From the first line of the data below, repeat each line exactly until you reach the line with "Click the color icon beside Bullish"; include that line too.

━━━━━ Material supplied

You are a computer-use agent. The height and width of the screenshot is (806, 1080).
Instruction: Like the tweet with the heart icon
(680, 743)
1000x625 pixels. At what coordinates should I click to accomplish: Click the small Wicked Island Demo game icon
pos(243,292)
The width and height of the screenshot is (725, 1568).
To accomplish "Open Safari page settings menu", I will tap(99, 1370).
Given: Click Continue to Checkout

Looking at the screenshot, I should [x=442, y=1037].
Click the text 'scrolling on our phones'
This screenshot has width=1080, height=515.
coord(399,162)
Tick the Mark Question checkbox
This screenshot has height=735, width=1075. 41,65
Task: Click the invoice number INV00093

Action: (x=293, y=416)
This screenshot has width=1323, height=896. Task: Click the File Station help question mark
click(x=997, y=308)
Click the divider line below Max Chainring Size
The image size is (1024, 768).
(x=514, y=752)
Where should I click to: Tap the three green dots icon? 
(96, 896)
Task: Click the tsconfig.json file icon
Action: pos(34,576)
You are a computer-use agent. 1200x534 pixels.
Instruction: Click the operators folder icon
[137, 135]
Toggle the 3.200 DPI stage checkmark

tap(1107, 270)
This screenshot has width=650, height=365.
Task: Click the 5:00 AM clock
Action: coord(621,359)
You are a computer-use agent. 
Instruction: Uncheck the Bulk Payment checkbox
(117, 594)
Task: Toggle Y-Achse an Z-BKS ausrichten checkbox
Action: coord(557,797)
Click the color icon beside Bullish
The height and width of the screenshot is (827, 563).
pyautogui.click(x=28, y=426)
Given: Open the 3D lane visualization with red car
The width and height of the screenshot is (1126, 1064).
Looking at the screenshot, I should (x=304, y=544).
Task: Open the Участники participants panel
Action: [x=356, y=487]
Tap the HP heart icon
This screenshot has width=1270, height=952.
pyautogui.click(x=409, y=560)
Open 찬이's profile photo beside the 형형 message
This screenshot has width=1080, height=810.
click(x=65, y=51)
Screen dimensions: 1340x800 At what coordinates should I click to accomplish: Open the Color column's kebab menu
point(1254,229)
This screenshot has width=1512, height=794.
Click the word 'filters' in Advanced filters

━━━━━━━━━━

§ **Answer box**
You are a computer-use agent. The height and width of the screenshot is (806, 1080).
Instruction: Like the tweet with the heart icon
(680, 743)
1000x625 pixels. At what coordinates should I click to accomplish: Click the small Wicked Island Demo game icon
pos(243,292)
The width and height of the screenshot is (725, 1568).
To accomplish "Open Safari page settings menu", I will tap(99, 1370).
Given: Click Continue to Checkout

Looking at the screenshot, I should [x=442, y=1037].
Click the text 'scrolling on our phones'
This screenshot has width=1080, height=515.
coord(399,162)
Tick the Mark Question checkbox
This screenshot has height=735, width=1075. 41,65
Task: Click the invoice number INV00093

Action: (x=293, y=416)
This screenshot has width=1323, height=896. Task: Click the File Station help question mark
click(x=997, y=308)
Click the divider line below Max Chainring Size
The image size is (1024, 768).
(x=514, y=752)
Where should I click to: Tap the three green dots icon? 
(96, 896)
Task: Click the tsconfig.json file icon
Action: pos(34,576)
You are a computer-use agent. 1200x534 pixels.
Instruction: Click the operators folder icon
[137, 135]
Toggle the 3.200 DPI stage checkmark

tap(1107, 270)
This screenshot has width=650, height=365.
Task: Click the 5:00 AM clock
Action: coord(621,359)
You are a computer-use agent. 
Instruction: Uncheck the Bulk Payment checkbox
(117, 594)
Task: Toggle Y-Achse an Z-BKS ausrichten checkbox
Action: coord(557,797)
Click the color icon beside Bullish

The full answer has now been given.